• ФОРМУЛИРОВКА ЗАДАНИЯ: Перепечатайте приведенный ниже фрагмент о риторике образа целиком, ничего в нем не меняя.

• ФРАГМЕНТ ДОКУМЕНТА:
---------------

Действительно, идеология как таковая воплощается с помощью коннотативных означающих, различающихся в зависимости от их субстанции. Назовем эти означающие коннотаторами, а совокупность коннотаторов — риторикой: таким образом, риторика — это означающая сторона идеологии. Риторики с необходимостью варьируются в зависимости от своей субстанции (в одном случае это членораздельные звуки, в другом — изображения, в третьем — жесты и т. п.), но отнюдь не обязательно в зависимости от своей формы; возможно даже, что существует единая риторическая форма, объединяющая, к примеру, сновидения, литературу и разного рода изображения 0. Таким образом, риторика образа (иначе говоря, классификация его коннотаторов), с одной стороны, специфична, поскольку на нее наложены физические ограничения, свойственные визуальному материалу (в отличие, скажем, от ограничений, налагаемых звуковой субстанцией), а с другой — универсальна, поскольку риторические «фигуры» всегда образуются за счет формальных отношений между элементами. Такую риторику можно будет построить, лишь располагая достаточно обширным инвентарем, однако уже сейчас нетрудно предположить, что в нее окажутся включены фигуры, выявленные в свое время Древними и Классиками 1у; так, помидор обозначает «итальянскость» по принципу метонимии; на другой рекламной фотографии, где рядом изображены кучка кофейных зерен, пакетик молотого и пакетик растворимого кофе, уже сам факт смежности этих предметов обнаруживает между ними наличие логической связи, подобной асиндетону. Вполне вероятно, что из всех метабол (фигур, построенных на взаимном замещении означающих) именно метонимия вводит в изображение наибольшее число коннотаторов и что среди синтаксических фигур паратаксиса преобладает асиндетон.

---------------

• ПРЕДОСТАВЛЕННЫЕ МАТЕРИАЛЫ:
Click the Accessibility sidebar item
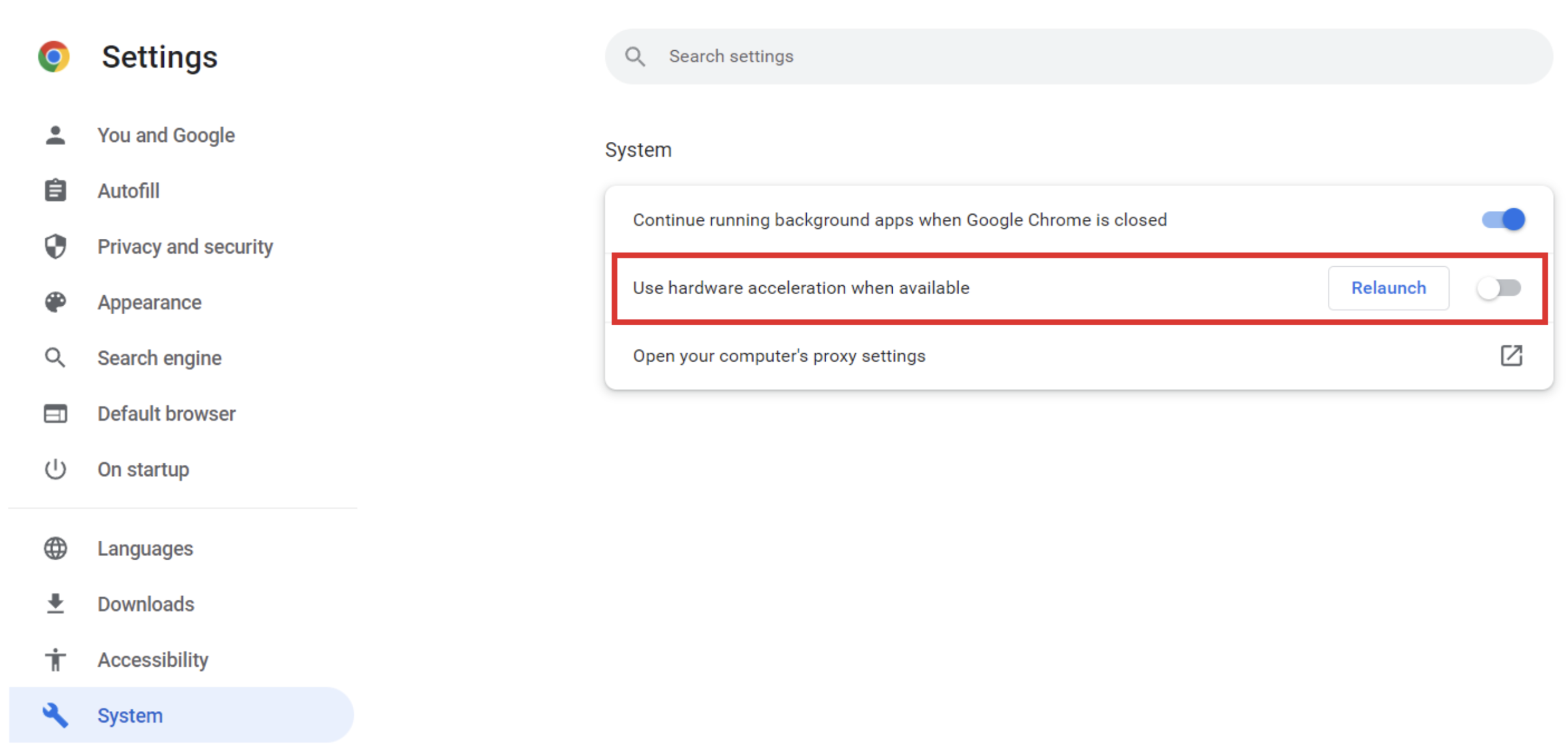The image size is (1568, 756). pyautogui.click(x=153, y=659)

---------------

• ВЫПОЛНЕННОЕ ЗАДАНИЕ:
Действительно, идеология как таковая воплощается с помощью коннотативных означающих, различающихся в зависимости от их субстанции. Назовем эти означающие коннотаторами, а совокупность коннотаторов — риторикой: таким образом, риторика — это означающая сторона идеологии. Риторики с необходимостью варьируются в зависимости от своей субстанции (в одном случае это членораздельные звуки, в другом — изображения, в третьем — жесты и т. п.), но отнюдь не обязательно в зависимости от своей формы; возможно даже, что существует единая риторическая форма, объединяющая, к примеру, сновидения, литературу и разного рода изображения 0. Таким образом, риторика образа (иначе говоря, классификация его коннотаторов), с одной стороны, специфична, поскольку на нее наложены физические ограничения, свойственные визуальному материалу (в отличие, скажем, от ограничений, налагаемых звуковой субстанцией), а с другой — универсальна, поскольку риторические «фигуры» всегда образуются за счет формальных отношений между элементами. Такую риторику можно будет построить, лишь располагая достаточно обширным инвентарем, однако уже сейчас нетрудно предположить, что в нее окажутся включены фигуры, выявленные в свое время Древними и Классиками 1у; так, помидор обозначает «итальянскость» по принципу метонимии; на другой рекламной фотографии, где рядом изображены кучка кофейных зерен, пакетик молотого и пакетик растворимого кофе, уже сам факт смежности этих предметов обнаруживает между ними наличие логической связи, подобной асиндетону. Вполне вероятно, что из всех метабол (фигур, построенных на взаимном замещении означающих) именно метонимия вводит в изображение наибольшее число коннотаторов и что среди синтаксических фигур паратаксиса преобладает асиндетон.